Where Do Your 1RMs Stack Up?

I was wondering what people thought about the standard 1RMs listed in these tables. Too high? Too low? Either way, cool idea relating one’s body weight to the standard 1RM for these main lifts.

–Just click into any of the five lifts to see the standard 1RM for a given body weight.

*ExRx.net is a recommended resource in the ACSM’s Resource Manual for Guidelines for Exercise Testing and Prescription (pgs 224, 349).

I am round about Novice in every one of these yet I rarely see anyone in my gym lift more with correct form.

This is similar to the Decent standards that were in Tim’s article the other week. Many people were ripping on him for the Decent being too low but it really does depend on who you are comparing to.

Those figures are WAY too low…

I’m definitely not bragging, I am saying that whilst that table shows me as nudging (or firmly within) “elite” in all lifts (except squat), I know that I absolutely DO NOT deserve that status.

Uh-huh. A site about 1RMs provided through the ASCM. On a bodybuilding forum.

Not to be trolling, but you’re probably not going to get many serious responses.

That being said, I’m in the “Herculean” category for all my lifts.

i can reverse preacher curl 110, thats the only 1RM i know.

It seems to me like these tables expect too low an increase of strength given an increase in bodyweight. As in it would be easier to achieve the ‘elie standard’ in the higher weight classes

the numbers are definitely too low

I think our perspective of “elite” as members of the iron community with (hopefully) lofty goals of size and strength might skew our views of this chart. I would guess most people on this board would look at the “advanced” numbers and think “well that’s like… someone who finally started eating and lifting properly for a year or 2” but compared to the general population it actually is advanced. Kinda sad =/

[quote]Dave_ wrote:
Those figures are WAY too low…

I’m definitely not bragging, I am saying that whilst that table shows me as nudging (or firmly within) “elite” in all lifts (except squat), I know that I absolutely DO NOT deserve that status.

[/quote]

I agree. Most of my lifts besides squat as well are almost elite. I have so much more work to do. When I can total 2000 pounds I’ll consider myself elite and I’m shooting for more than that…

Strength Sports section

im intermediate/advanced.

thats complete balls. im about 30% bf aswell… when i lean down a bit id be in the elite/advanced category. that would be even funnier.

Scott

This is for normal people. Most people don’t consider it normal to try and find a 1RM for an exercise like Military press. Most normal people are as weak as piss.

Yeah, those were my thoughts as well. I consider myself a novice/intermediate lifter. These charts put me in advanced/elite.

I love the concept of the charts though. Does anyone know of anything similar that is more for the ‘lifting’ type of person.

I just like to rank myself compared to others to see where I need the most work and such. Cool idea anyway.

[quote]Dave_ wrote:
Those figures are WAY too low…

I’m definitely not bragging, I am saying that whilst that table shows me as nudging (or firmly within) “elite” in all lifts (except squat), I know that I absolutely DO NOT deserve that status.

[/quote]

Ditto here.

Those figure were made for … well I don’t know. I want to say they were made for normal people, but I dunno.

[quote]jstirto wrote:

I love the concept of the charts though. Does anyone know of anything similar that is more for the ‘lifting’ type of person.

[/quote]

Powerlifting USA’s top 100 lists.

[quote]Dave_ wrote:
Those figures are WAY too low…

I’m definitely not bragging, I am saying that whilst that table shows me as nudging (or firmly within) “elite” in all lifts (except squat), I know that I absolutely DO NOT deserve that status.

[/quote]

I’m above intermediate at all the lifts at around 181 pounds.
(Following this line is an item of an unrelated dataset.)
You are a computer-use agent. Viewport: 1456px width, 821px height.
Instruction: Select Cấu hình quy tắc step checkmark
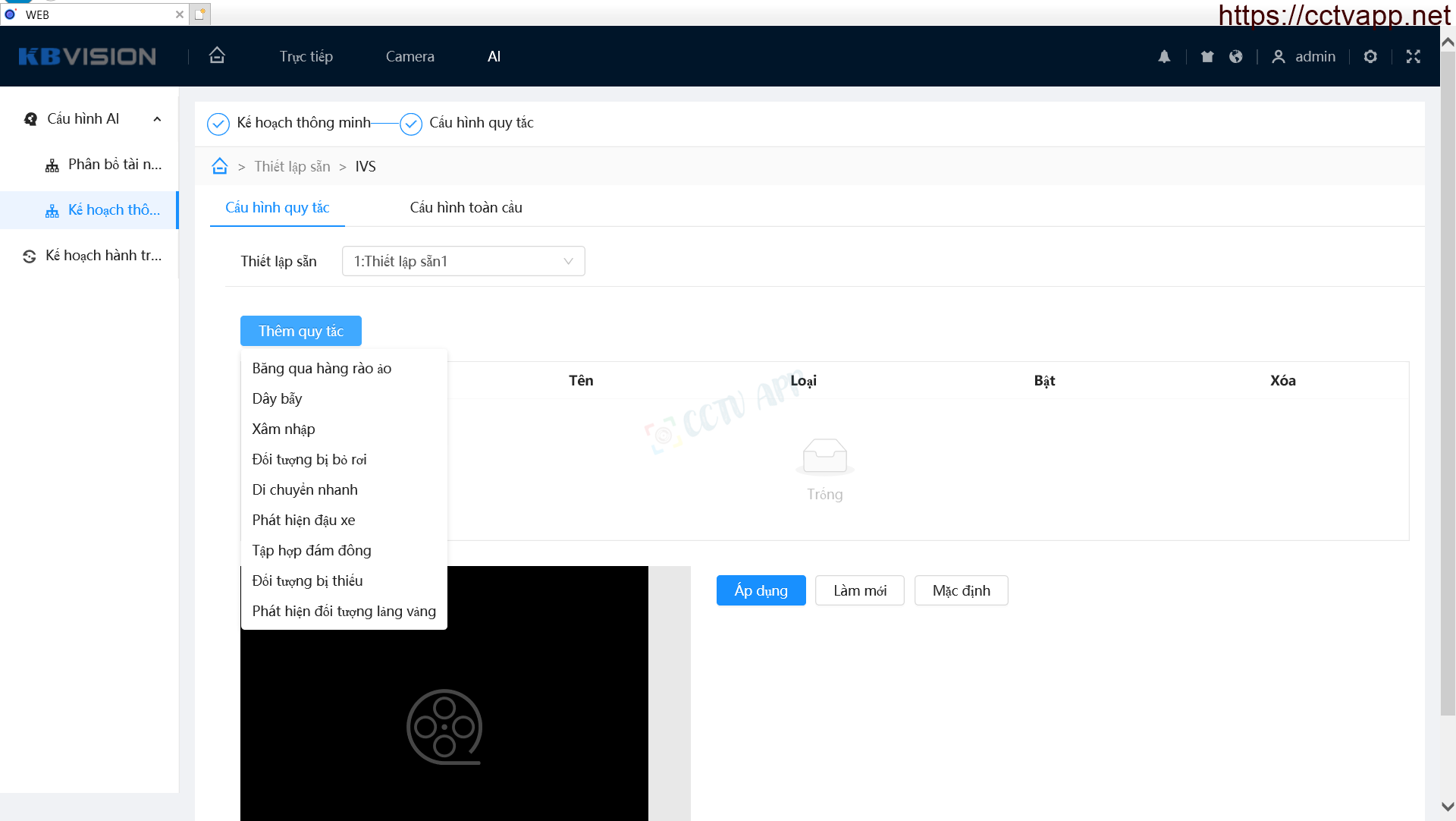[x=411, y=124]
Sad considering I’m 15 (almost 16 though).

I bodybuild, so I don’t really worry about what my 1RM is. Due to the possibility of getting injured.

These charts will no dount start a similar argument as the ‘max lean body weight’ tables and formulas - and no doubt the same arguments will pop up again here. That is - the charts ARE a decent way for a genetically average person to guage their progress and level of progression (as well has having some tough long-term goals to aim for). You will find some ‘freaks’ who are at the advanced level with no training - but that is not typical!

So, if you start saying ‘doh these charts are for pussies’, then you’re not an average trainer. If you’re taking pharmaceutical agents then again it’s obvious the strength levels would be higher. Please post some serious new guidelines that you think the levels should be at, I’d be interested to know (I’m currently on advanced weights on squat and deads).

Yeah the mass body index considers me obese:class 1. WTF?

I didn’t mean BMI - I was talking about the maximum drug free lean mass formula that is ‘said’ to calculate lean muscle maximums based on bone structure. Just like the strength charts, people will dispute it, but for ‘many’ genertic norms, it is worth using. Also think posters on here should say if they are drug free when answering post like these, because it makes a difference to the answer.